Taste and See: Love for us

Cross, Beziers

The First Reading on Sunday, the 24th Sunday of Ordinary Time, came from the prophet Isaiah.

The ‘suffering servant’ of Isaiah anticipates the passion of the suffering master-servant that is Jesus the Christ. The reading exposes to us something of the inner life of Jesus. By the word The Word invites us to a deeper intimacy with himself.

The Lord has opened my ear.
For my part, I made no resistance,
neither did I turn away.
I offered my back to those who struck me,
my cheeks to those who tore at my beard;
I did not cover my face against insult and spittle.
The Lord comes to my help, so that I am untouched by the insults.
So, too, I set my face like flint; I know I shall not be shamed.
My vindicator is here at hand. Does anyone start proceedings against me?
Then let us go to court together.
Who thinks he has a case against me?
Let him approach me.
The Lord is coming to my help, who will dare to condemn me?
Isaiah 50:5-9

That, through the Incarnation, God should enter into such pain and suffering is extraordinary. It remains a stumbling block for many, who cannot conceive, cannot believe, what God through love achieves.

That God should do this not only for love of the world or humankind in some grand (and abstract) gesture, as demonstration of his ineffable glory, but for me and you in our too often shoddy, even absurd, particularity, is even more astonishing.

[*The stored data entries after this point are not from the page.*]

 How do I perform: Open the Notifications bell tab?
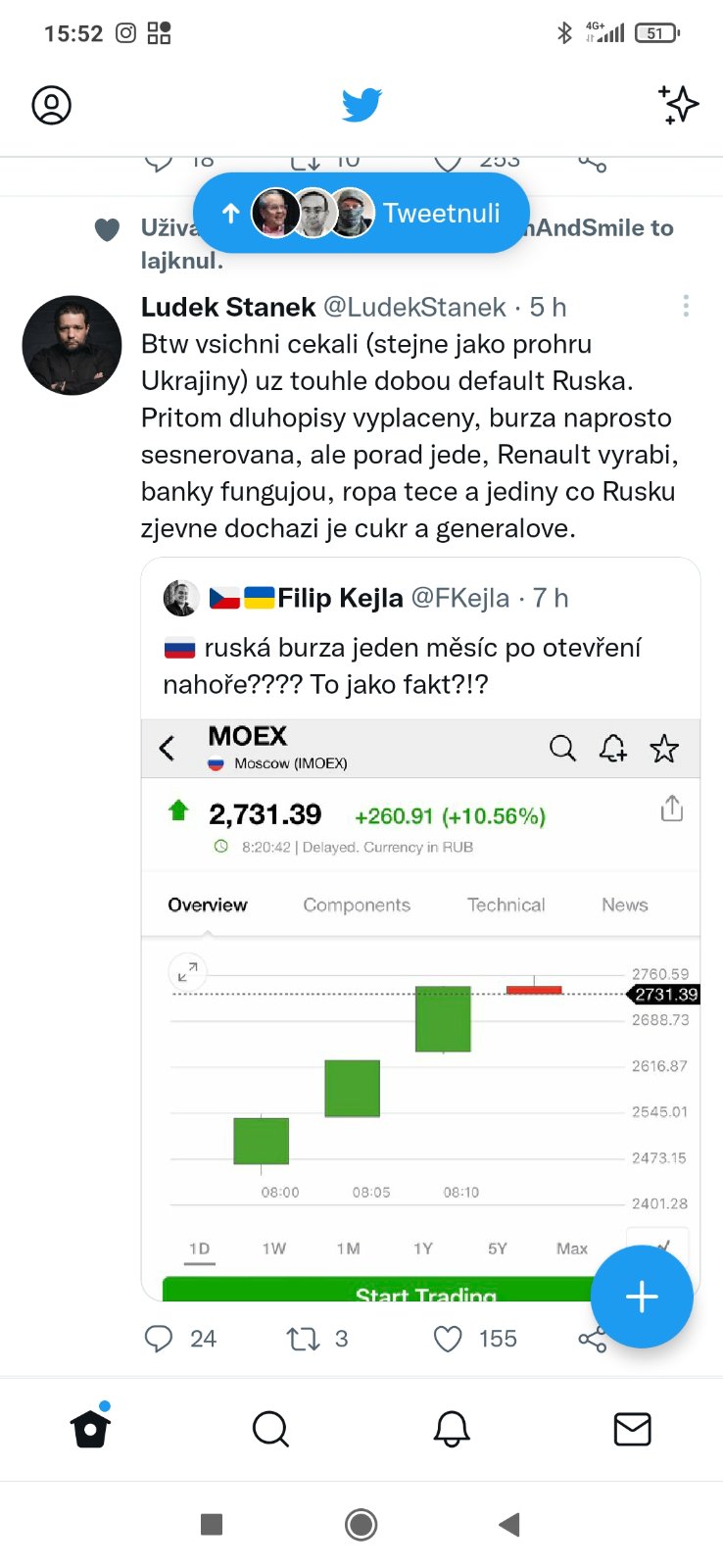(x=452, y=1429)
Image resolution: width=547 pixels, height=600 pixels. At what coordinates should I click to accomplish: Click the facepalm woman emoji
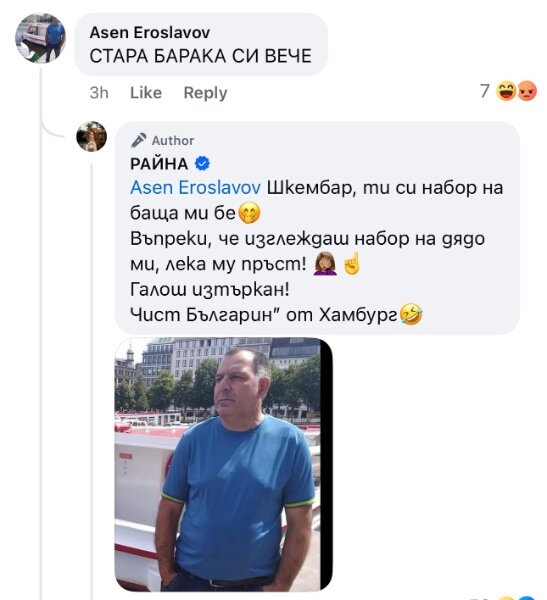(325, 263)
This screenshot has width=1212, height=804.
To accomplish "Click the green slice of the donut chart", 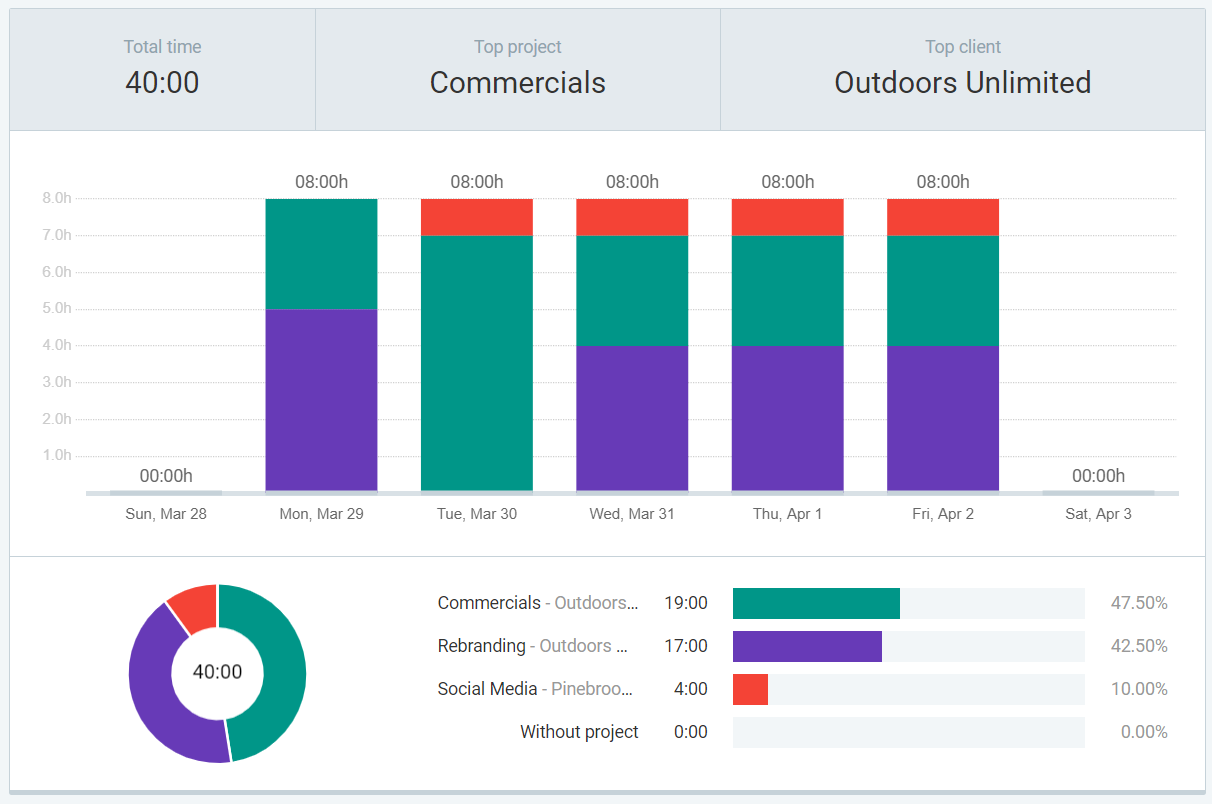I will [x=283, y=672].
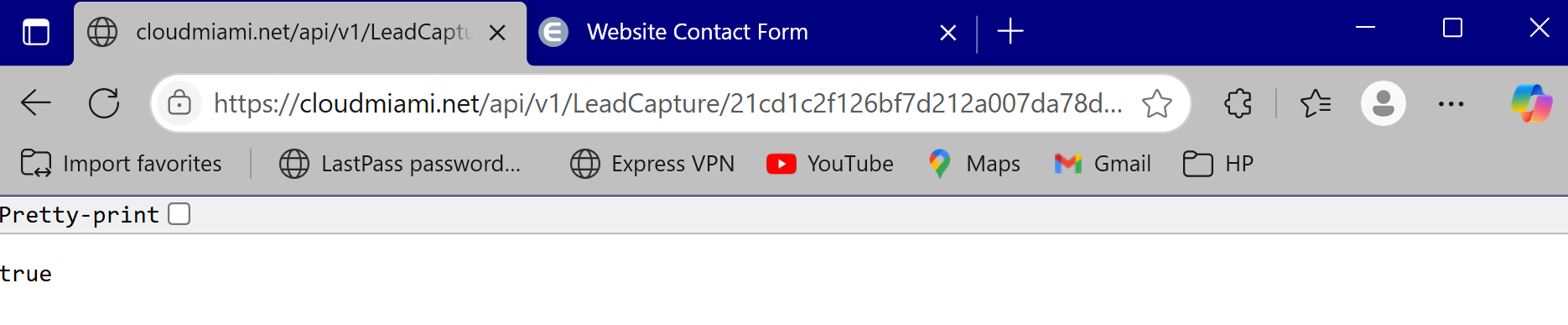The width and height of the screenshot is (1568, 325).
Task: Open the Favorites list icon
Action: pos(1316,103)
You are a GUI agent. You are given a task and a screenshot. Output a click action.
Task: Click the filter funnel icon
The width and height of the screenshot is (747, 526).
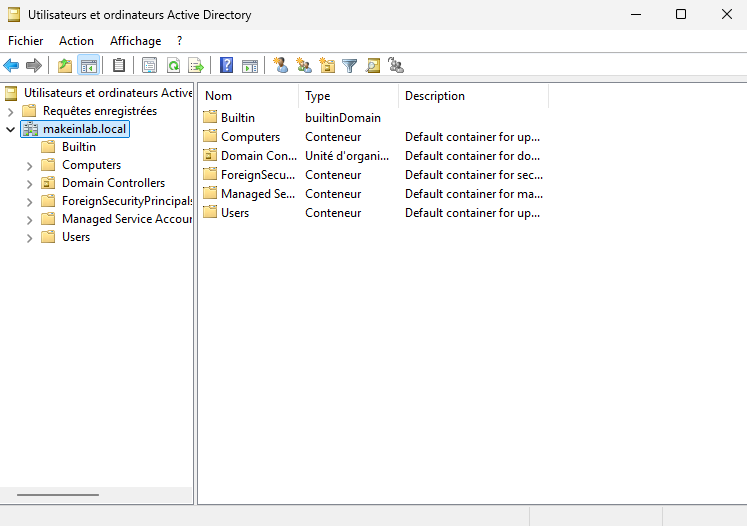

The first reading at Sunday Mass is selected because of a perceived relationship with the Gospel reading (itself selected, on the Sundays of Ordinary Time, on the principle of a semi-continuous reading of the Gospel of the Year.) This week the first reading, as it happens, has a close connection to the second reading, offering us the perfect instance of faithful love working for the good.

  • What work of love might i stretch myself to fulfil today?
  • What signs of God’s love for me can I discern today? And in the past days?

Cross, in cloisters of the Cathedral, Beziers, France. (c) 2015, Allen Morris.